What the resulting map shows is that the most “dependent states,” as measured by the composite score, are Mississippi and New Mexico, each of which gets back about $3 in federal spending for every dollar they send to the federal treasury in taxes. Alabama and Louisiana are close behind.
If you look only at the first measure—how much the federal government spends per person in each state compared with the amount its citizens pay in federal income taxes—other states stand out, particularly South Carolina: The Palmetto State receives $7.87 back from Washington for every $1 its citizens pay in federal tax. This bar chart, made from WalletHub’s data, reveals the sharp discrepancies among states on that measure.
On the other side of this group, folks in 14 states, including Delaware, Minnesota, Illinois, Nebraska, and Ohio, get back less than $1 for each $1 they spend in taxes.
It’s not just that some states are getting way more in return for their federal tax dollars, but the disproportionate amount of federal aid that some states receive allows them to keep their own taxes artificially low. That’s the argument WalletHub analysts make in their 2014 report on best and worst states to be a taxpayer.
Part of the explanation for why southern states dominate the “most dependent” category is historical. During the many decades in the 20th century when the South was solidly Democratic, its congressional representatives in both the House and the Senate, enjoying great seniority, came to hold leadership positions on powerful committees, which they used to send federal dollars back to their home states in the form of contracts, projects, and installations.

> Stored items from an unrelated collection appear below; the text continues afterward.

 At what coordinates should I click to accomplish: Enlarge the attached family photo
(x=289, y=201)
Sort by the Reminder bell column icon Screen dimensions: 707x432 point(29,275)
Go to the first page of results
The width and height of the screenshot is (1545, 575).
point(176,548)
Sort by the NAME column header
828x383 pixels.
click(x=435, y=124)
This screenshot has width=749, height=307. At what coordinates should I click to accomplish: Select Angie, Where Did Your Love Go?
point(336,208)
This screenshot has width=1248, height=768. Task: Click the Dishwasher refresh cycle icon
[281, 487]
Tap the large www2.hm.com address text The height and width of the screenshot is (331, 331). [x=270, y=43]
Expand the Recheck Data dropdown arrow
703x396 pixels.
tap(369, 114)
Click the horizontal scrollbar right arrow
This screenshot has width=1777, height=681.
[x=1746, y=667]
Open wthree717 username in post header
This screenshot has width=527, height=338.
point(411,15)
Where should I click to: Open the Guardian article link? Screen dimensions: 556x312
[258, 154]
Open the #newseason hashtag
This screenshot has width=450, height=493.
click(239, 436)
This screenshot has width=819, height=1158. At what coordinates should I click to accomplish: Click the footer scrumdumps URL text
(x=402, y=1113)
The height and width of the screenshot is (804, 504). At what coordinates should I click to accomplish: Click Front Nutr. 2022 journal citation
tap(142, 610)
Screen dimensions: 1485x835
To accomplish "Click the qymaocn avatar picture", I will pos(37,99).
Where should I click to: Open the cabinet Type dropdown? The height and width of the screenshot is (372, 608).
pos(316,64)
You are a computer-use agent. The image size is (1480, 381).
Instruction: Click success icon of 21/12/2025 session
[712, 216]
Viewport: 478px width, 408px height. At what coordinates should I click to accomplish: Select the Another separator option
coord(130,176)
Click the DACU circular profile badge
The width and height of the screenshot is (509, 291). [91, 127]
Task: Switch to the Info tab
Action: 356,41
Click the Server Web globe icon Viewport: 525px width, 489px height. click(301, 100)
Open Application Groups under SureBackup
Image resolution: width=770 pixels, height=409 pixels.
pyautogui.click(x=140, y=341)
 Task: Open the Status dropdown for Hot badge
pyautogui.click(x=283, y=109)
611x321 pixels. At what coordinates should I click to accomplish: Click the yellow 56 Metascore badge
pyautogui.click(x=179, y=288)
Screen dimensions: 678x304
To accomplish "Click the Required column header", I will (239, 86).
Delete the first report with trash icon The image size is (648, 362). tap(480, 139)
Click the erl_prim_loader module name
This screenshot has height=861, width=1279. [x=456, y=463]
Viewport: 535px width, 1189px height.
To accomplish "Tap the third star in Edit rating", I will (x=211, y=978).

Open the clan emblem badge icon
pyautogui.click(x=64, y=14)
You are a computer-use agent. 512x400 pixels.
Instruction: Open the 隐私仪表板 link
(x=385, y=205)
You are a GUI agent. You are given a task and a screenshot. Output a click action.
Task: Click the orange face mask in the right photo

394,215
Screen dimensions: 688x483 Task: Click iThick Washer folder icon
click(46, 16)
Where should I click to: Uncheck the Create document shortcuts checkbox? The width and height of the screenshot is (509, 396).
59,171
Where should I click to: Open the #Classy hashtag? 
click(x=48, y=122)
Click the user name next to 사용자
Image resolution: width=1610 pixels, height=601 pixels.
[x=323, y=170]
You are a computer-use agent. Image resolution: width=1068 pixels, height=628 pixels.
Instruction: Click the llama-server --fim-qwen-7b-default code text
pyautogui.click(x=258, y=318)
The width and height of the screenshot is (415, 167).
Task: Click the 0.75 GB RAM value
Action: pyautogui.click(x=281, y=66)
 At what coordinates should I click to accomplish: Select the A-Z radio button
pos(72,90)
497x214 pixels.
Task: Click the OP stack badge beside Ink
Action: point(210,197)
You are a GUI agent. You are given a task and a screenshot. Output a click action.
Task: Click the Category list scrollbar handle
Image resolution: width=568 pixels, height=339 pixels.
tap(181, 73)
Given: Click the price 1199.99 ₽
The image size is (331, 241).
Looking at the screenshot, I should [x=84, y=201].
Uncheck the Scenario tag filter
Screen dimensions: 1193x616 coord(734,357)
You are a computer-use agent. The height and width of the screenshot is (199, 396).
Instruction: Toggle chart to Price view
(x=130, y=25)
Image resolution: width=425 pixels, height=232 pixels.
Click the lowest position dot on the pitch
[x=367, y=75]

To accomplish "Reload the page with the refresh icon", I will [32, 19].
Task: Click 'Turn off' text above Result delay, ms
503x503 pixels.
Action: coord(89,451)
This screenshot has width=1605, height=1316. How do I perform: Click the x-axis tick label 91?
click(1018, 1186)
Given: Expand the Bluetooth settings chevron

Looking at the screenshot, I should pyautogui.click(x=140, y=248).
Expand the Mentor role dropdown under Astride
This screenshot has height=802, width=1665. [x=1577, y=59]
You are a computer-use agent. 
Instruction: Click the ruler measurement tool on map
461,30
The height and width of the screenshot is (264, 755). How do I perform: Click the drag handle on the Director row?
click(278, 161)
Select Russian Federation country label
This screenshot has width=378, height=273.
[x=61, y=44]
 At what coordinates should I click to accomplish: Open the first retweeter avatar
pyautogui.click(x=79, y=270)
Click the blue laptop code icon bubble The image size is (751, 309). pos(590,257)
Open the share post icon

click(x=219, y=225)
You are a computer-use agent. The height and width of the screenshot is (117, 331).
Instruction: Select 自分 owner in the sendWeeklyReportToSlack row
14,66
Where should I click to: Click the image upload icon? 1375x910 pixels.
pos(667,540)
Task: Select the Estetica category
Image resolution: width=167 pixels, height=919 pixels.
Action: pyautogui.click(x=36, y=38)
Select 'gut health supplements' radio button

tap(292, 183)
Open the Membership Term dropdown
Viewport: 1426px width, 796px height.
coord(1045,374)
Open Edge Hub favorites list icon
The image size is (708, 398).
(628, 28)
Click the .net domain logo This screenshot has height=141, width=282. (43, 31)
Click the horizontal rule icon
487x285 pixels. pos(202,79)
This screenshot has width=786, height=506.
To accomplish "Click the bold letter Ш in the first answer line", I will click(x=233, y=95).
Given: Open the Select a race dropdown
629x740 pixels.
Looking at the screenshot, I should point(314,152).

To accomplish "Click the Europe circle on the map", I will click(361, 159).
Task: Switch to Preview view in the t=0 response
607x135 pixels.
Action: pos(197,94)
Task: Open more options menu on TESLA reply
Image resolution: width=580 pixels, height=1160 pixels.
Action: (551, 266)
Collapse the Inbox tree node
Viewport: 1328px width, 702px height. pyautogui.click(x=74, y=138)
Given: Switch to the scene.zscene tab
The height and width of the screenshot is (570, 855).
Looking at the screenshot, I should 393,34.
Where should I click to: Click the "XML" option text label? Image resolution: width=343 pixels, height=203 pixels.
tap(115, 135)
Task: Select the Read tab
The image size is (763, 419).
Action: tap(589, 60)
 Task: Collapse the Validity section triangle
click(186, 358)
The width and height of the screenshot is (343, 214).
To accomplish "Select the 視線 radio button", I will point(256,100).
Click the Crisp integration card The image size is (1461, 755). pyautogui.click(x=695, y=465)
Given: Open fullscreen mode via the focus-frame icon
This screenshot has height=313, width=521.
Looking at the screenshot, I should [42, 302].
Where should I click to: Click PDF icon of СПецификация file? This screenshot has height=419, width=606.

Another part of the explanation is easier to discern. The reddest states on that map at the top—Mississippi, Alabama, Louisiana, New Mexico, Maine—have exceptionally high poverty rates and thus receive disproportionately large shares of federal dollars. Through a variety of social programs, the federal government disburses hundreds of billions of dollars each year to maintain a “safety net” intended to help the neediest among us. Consider, for example, the percentage of each state’s residents who get food stamps through the federal government’s SNAP program. This chart tells the story.
Another way of getting at the same point is to map the percentage of families in 2012 with incomes below the federal poverty level (according to the Census Bureau’s ACS five-year estimate). This map, made through Social Explorer, shows the data at the county level: The darker the shading, the higher the percentage of impoverished residents.
You can go here to see an interactive version of this map that enables you to scroll your cursor over counties and get pop-up information showing the percentages for any specific county. You can also change the map view, showing the data at different levels, ranging from states all the way down to individual census block groups. (To see the mapped data at sub-county levels, you have to zoom way in to particular areas.)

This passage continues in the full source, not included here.